The strangest idea for a reality TV show that I've heard to date comes courtesy of Slashdot this morning. "Terminal illness got you down? Does your future seems bleak? Channel 4 and production company Fulcrum TV would like to brighten your day by making you the star of an upcoming documentary."

A British TV station and production company are "currently keen to talk to some one who, faced with the knowledge of their own terminal illness and all that it entails, would nonetheless
consider undergoing the process of an ancient Egyptian embalming," according to an advertisement.

The body of the candidate selected to be embalmed could then end up being displayed in a museum, according to an article in the UK's Daily Mail.
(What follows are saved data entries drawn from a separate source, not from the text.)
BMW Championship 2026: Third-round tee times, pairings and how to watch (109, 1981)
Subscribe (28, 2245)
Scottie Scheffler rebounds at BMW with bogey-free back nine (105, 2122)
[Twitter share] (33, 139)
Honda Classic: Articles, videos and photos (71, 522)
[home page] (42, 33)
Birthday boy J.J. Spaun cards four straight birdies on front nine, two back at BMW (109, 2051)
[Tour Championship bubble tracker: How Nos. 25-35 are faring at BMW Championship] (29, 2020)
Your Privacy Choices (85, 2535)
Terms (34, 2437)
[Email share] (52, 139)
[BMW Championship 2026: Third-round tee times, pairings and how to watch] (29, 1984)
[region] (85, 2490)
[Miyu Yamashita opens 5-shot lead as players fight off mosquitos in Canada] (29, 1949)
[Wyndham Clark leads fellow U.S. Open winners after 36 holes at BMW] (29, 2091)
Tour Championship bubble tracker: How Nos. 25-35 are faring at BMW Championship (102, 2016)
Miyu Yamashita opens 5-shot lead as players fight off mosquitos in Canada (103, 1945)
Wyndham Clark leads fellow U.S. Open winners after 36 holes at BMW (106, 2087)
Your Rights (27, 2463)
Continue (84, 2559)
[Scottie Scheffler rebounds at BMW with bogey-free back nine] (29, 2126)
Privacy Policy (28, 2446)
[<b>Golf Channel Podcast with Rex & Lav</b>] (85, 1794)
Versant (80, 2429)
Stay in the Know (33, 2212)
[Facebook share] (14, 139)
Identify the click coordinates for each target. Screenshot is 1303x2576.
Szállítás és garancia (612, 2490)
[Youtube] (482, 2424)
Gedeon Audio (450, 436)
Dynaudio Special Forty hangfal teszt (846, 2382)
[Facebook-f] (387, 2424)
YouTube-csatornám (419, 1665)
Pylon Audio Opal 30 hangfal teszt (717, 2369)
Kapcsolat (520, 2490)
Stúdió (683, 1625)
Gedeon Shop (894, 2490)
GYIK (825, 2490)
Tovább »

An employee from Fulcrum TV told a reporter posing as a volunteer that they "would like to film with you over the next few months to understand who you are and what sort of person you are so the viewers get to know you and have a proper emotional response to you."
It may sound rather macabre but we have mummified a large number of pigs to check that the process worked and it does. We have lined up scientists to support the project and found a place approved by the Human Tissue Authority where the mummification would take place. Afterwards one thought was – though this is not obligatory – to put the body in an exhibition in a proper museum so people can properly understand the mummification process. That is something we would be flexible about. But we would like to keep the body for two or three years to see that the mummification process worked. Then the normal funeral arrangements could be made. He said payment would not be made, but that costs would be covered.
Why would they want to do this? A Channel 4 employee explained:
"If you were to question why we were interested we’d say 'If the scientists have solved one of the ancient world’s most enduring mysteries [the process of mummification] it would give us a unique insight into science and Egyptian history and may well prove to have other significant benefits for medical science.'"
Oh, well, that changes everything! As long as it's in the name of science.